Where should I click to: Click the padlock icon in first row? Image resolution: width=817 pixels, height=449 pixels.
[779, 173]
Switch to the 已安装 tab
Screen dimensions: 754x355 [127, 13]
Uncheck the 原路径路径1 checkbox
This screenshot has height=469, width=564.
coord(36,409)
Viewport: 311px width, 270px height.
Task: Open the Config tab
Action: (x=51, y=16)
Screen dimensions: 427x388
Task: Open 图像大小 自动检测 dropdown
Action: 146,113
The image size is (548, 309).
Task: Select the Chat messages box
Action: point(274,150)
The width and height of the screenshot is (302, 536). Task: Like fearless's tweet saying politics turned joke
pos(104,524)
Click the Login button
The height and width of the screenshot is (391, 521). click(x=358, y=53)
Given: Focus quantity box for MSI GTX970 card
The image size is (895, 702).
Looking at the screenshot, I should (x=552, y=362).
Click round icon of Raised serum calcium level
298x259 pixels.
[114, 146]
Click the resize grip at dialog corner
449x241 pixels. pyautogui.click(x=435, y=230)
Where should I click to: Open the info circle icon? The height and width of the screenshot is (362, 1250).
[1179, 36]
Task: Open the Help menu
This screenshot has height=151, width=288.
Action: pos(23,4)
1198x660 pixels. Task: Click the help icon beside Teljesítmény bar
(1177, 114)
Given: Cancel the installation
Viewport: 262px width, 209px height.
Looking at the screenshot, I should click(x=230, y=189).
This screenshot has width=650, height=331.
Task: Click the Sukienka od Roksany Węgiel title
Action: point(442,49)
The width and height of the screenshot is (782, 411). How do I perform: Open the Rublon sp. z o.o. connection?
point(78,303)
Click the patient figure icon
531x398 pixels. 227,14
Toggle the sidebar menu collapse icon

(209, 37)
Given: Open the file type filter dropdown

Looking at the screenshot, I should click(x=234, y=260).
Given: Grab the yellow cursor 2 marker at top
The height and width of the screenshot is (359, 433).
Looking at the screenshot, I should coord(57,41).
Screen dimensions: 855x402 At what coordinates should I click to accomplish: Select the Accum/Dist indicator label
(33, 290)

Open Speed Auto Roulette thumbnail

_YOUR OBJECTIVE_.
Please set down all of the data above again, matching it exactly.

_ANSWER TO THIS PROBLEM_.
Where should I click to: Click the padlock icon in first row? Image resolution: width=817 pixels, height=449 pixels.
[779, 173]
Switch to the 已安装 tab
Screen dimensions: 754x355 [127, 13]
Uncheck the 原路径路径1 checkbox
This screenshot has height=469, width=564.
coord(36,409)
Viewport: 311px width, 270px height.
Task: Open the Config tab
Action: (x=51, y=16)
Screen dimensions: 427x388
Task: Open 图像大小 自动检测 dropdown
Action: 146,113
The image size is (548, 309).
Task: Select the Chat messages box
Action: point(274,150)
The width and height of the screenshot is (302, 536). Task: Like fearless's tweet saying politics turned joke
pos(104,524)
Click the Login button
The height and width of the screenshot is (391, 521). click(x=358, y=53)
Given: Focus quantity box for MSI GTX970 card
The image size is (895, 702).
Looking at the screenshot, I should (x=552, y=362).
Click round icon of Raised serum calcium level
298x259 pixels.
[114, 146]
Click the resize grip at dialog corner
449x241 pixels. pyautogui.click(x=435, y=230)
Where should I click to: Open the info circle icon? The height and width of the screenshot is (362, 1250).
[1179, 36]
Task: Open the Help menu
This screenshot has height=151, width=288.
Action: pos(23,4)
1198x660 pixels. Task: Click the help icon beside Teljesítmény bar
(1177, 114)
Given: Cancel the installation
Viewport: 262px width, 209px height.
Looking at the screenshot, I should click(x=230, y=189).
This screenshot has width=650, height=331.
Task: Click the Sukienka od Roksany Węgiel title
Action: point(442,49)
The width and height of the screenshot is (782, 411). How do I perform: Open the Rublon sp. z o.o. connection?
point(78,303)
Click the patient figure icon
531x398 pixels. 227,14
Toggle the sidebar menu collapse icon

(209, 37)
Given: Open the file type filter dropdown

Looking at the screenshot, I should click(x=234, y=260).
Given: Grab the yellow cursor 2 marker at top
The height and width of the screenshot is (359, 433).
Looking at the screenshot, I should coord(57,41).
Screen dimensions: 855x402 At what coordinates should I click to accomplish: Select the Accum/Dist indicator label
(33, 290)

Open Speed Auto Roulette thumbnail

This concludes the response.